Yaalon received numerous awards over his career. In 2000, Yaalon received the Sarton Medal, the top award of the History of Science Society, from Ghent University in Belgium for outstanding contribution to the History of Soil Science. In 2010, Yaalon received the Dokuchaev Award from the IUSS, in recognition of his life contribution to pedology and soil sciences. Yaalon was also an Honorary Fellow of the British, German, and Russian Soil Science Societies, and received an Honorary Membership from the Israeli (2001) and American (2008) Geological Societies, an Honorary Membership from the IUSS (1998), was an Honorary Life Fellow of INQUA, and received an Honorary Doctorate from the University of Tbilisi in Georgia. In April 2015 a special IUSS symposium in honor of Yaalon was held at the University of Natural Resources and Life Sciences (BOKU) in Vienna and Uherske Hradiste. This event was followed by a special Memorial Issue in the journal of CATENA. In 2016, the IUSS commemorated Dan Yaalon with the Dan Yaalon Young Scientist Medal, to be awarded every four years on an interdivisional level in the framework of the World Congresses of Soil Science.

==Selected publications==
Dan Yaalon has contributed to more than 200 publications, including original articles, book chapters and reviews, conference papers, scientific notes, encyclopedia entries and highly cited abstracts. Furthermore, Yaalon has been the editor of numerous collections on pedology and soil science. He was a founding editor of CATENA, and an editorial board member of CATENA, Geoderma, and Soil Science. Some of Yaalon's key publications include:
- 1971 – Soil-forming processes in time and space.
- 1973 – The influence of dust on soils during the Quaternary.
- 1975 – Conceptual models in pedogenesis: Can soil-forming functions be solved?
- 1983 – Climate, time and soil development.
- 1997 – Soils in the Mediterranean region: What makes them different?
- 1997 – History of soil science in context: International perspective.
- 2000– Down to earth. Why soil-and soil science-matters.
- The fullest bibliographical list of Dan H. Yaalon is given in the Editorial of the CATENA Dan H. Yaalon Memorial Issue (Vol. 146), on pages 3-9.

Data
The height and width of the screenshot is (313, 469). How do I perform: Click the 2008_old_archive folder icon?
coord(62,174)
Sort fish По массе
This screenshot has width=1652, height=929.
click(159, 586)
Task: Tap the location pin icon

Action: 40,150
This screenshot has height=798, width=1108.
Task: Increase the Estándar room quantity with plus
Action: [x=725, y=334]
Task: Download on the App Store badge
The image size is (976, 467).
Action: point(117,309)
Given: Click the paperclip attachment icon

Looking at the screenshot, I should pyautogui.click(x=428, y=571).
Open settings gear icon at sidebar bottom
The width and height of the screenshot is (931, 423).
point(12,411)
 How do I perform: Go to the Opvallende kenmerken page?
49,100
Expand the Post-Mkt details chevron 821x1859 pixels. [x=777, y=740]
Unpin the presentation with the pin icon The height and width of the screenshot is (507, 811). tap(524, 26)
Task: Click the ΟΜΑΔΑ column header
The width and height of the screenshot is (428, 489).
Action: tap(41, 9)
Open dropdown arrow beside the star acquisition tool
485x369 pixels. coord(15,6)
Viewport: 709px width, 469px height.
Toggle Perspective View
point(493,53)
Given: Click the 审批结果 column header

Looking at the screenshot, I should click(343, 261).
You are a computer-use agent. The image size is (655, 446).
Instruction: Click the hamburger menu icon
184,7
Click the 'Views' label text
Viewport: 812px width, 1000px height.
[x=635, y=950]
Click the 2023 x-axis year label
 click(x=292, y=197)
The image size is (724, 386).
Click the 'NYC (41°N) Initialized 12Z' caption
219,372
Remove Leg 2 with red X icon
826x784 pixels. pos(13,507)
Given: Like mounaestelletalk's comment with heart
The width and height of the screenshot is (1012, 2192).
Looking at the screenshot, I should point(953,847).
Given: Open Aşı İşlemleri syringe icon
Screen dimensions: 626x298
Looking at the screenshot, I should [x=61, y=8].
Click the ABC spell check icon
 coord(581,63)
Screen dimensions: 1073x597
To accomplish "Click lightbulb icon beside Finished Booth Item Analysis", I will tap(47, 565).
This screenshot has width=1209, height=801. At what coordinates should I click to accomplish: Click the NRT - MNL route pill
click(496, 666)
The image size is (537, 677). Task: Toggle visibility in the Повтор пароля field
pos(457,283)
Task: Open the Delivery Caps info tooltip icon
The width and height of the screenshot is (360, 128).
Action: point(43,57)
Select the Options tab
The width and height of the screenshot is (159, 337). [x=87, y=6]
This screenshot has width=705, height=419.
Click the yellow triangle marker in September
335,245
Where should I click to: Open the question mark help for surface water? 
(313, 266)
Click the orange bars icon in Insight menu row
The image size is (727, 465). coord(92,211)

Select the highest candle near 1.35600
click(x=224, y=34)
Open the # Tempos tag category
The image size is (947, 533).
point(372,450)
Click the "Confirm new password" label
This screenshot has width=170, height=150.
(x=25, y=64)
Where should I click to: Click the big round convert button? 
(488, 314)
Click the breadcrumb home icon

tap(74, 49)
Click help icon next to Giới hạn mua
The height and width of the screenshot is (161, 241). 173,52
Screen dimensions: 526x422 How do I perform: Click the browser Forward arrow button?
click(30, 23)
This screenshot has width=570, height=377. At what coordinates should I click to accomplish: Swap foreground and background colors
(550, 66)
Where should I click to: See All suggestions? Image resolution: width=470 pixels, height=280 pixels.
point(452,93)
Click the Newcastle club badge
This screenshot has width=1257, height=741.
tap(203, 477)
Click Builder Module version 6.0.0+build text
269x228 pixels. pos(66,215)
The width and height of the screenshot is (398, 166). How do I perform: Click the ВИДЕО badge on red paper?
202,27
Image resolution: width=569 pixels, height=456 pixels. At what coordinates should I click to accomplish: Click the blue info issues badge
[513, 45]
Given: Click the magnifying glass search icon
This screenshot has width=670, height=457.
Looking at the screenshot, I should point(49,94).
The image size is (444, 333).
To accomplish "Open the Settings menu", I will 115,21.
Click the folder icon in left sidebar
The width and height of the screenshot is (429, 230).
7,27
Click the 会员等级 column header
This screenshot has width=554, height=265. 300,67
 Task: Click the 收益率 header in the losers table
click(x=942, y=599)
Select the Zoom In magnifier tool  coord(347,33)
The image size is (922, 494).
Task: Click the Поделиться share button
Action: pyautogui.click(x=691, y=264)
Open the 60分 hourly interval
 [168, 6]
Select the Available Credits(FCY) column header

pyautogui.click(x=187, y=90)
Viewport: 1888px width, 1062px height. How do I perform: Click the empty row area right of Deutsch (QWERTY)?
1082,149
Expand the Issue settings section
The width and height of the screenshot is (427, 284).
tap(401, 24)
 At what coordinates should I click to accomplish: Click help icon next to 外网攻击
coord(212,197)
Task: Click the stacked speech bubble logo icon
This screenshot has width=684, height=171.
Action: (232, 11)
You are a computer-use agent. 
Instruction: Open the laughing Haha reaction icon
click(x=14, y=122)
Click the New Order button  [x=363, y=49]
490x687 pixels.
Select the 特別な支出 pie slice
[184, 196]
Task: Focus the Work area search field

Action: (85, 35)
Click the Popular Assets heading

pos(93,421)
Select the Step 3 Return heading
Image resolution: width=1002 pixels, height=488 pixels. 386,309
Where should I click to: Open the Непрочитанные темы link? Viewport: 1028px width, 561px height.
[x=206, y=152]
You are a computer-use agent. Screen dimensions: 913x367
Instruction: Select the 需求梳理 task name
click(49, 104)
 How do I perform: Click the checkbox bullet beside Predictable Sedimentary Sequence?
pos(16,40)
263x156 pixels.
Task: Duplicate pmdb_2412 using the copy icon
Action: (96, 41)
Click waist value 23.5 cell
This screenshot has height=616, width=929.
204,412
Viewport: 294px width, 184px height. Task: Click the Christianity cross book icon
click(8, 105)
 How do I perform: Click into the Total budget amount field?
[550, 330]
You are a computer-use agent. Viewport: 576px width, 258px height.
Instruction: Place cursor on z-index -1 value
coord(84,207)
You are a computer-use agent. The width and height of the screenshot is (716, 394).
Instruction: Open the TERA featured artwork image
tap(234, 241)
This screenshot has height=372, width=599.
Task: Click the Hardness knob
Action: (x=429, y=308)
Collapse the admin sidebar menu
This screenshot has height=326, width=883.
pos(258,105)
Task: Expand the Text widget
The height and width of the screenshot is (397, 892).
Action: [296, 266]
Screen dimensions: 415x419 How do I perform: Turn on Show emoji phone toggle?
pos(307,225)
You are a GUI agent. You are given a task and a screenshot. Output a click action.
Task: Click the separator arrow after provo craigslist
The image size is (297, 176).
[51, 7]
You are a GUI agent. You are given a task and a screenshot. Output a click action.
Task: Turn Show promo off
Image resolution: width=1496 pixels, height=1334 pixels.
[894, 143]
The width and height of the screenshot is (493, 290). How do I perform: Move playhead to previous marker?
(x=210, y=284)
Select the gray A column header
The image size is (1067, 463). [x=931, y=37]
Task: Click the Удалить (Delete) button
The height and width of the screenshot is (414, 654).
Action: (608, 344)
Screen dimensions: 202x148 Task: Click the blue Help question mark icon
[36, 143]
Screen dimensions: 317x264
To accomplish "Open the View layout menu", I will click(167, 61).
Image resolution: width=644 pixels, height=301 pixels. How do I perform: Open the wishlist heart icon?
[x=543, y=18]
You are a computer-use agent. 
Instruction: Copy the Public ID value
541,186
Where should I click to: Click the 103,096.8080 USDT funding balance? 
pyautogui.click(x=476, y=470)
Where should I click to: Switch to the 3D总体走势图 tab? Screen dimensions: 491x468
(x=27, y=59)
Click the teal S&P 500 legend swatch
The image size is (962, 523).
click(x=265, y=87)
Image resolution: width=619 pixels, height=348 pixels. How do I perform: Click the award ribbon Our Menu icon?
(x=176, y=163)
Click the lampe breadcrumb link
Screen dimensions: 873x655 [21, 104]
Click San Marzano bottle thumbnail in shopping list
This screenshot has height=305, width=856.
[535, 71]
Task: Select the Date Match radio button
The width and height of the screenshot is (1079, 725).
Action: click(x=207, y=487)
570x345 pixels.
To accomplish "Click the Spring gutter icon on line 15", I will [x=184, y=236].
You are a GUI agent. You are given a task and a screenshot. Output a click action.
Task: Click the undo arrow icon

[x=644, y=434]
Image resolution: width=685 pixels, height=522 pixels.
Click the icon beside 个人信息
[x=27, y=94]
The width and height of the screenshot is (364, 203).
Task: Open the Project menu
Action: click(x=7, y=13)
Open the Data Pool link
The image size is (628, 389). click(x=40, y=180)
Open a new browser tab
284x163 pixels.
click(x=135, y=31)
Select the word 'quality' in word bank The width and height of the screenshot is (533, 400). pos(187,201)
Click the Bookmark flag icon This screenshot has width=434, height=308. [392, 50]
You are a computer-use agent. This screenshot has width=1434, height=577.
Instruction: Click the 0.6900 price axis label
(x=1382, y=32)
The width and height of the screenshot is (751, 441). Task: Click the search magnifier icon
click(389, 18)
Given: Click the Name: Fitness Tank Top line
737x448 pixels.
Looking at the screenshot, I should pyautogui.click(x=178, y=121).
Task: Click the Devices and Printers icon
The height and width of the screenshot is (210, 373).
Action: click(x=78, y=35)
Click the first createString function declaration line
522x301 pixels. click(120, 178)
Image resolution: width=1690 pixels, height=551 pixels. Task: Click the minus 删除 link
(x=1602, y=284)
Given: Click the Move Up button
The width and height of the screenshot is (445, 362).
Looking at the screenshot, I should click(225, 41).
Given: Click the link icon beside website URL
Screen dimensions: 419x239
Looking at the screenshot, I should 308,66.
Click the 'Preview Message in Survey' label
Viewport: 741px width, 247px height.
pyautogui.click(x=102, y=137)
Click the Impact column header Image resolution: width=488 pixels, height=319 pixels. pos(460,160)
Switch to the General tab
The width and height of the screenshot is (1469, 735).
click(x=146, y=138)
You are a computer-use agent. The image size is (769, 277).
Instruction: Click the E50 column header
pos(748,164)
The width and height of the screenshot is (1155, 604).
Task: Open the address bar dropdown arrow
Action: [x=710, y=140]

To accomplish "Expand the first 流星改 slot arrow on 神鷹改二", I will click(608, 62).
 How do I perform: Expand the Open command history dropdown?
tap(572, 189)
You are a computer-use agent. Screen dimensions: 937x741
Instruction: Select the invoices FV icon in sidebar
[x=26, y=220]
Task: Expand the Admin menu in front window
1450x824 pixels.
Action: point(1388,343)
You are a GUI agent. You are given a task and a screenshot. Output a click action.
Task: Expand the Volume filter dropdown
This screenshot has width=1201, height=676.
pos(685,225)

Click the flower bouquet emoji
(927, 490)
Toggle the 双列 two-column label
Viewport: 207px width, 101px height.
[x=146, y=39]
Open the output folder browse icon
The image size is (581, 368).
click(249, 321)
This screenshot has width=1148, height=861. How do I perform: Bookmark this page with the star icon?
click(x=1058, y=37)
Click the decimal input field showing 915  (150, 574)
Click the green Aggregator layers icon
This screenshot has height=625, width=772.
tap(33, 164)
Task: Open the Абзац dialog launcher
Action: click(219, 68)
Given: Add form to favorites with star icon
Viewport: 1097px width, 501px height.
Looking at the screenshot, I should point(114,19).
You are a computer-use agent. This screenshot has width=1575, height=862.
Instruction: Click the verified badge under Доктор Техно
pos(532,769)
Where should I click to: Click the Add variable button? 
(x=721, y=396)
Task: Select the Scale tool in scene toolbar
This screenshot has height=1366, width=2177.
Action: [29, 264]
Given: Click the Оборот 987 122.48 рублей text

Work request 1
State whether each statement below agrees with the Dan Yaalon text, answering yes or no and quoting the deciding words of the text exactly. (a) Yaalon received the Sarton Medal from Ghent University in 2000. (b) The IUSS gave Yaalon an Honorary Membership in 2001. (c) Yaalon was a founding editor of Geoderma.
Work request 2
Write out the part of the Dan Yaalon text starting with "- 1997 – Soils" and going on through "soil-and soil science-matters.", copying it exactly.

Your response 1
(a) Yes: "In 2000, Yaalon received the Sarton Medal, the top award of the History of Science Society, from Ghent University in Belgium"
(b) No: "an Honorary Membership from the IUSS (1998)"
(c) No: "He was a founding editor of CATENA, and an editorial board member of CATENA, Geoderma, and Soil Science"

Your response 2
- 1997 – Soils in the Mediterranean region: What makes them different?
- 1997 – History of soil science in context: International perspective.
- 2000– Down to earth. Why soil-and soil science-matters.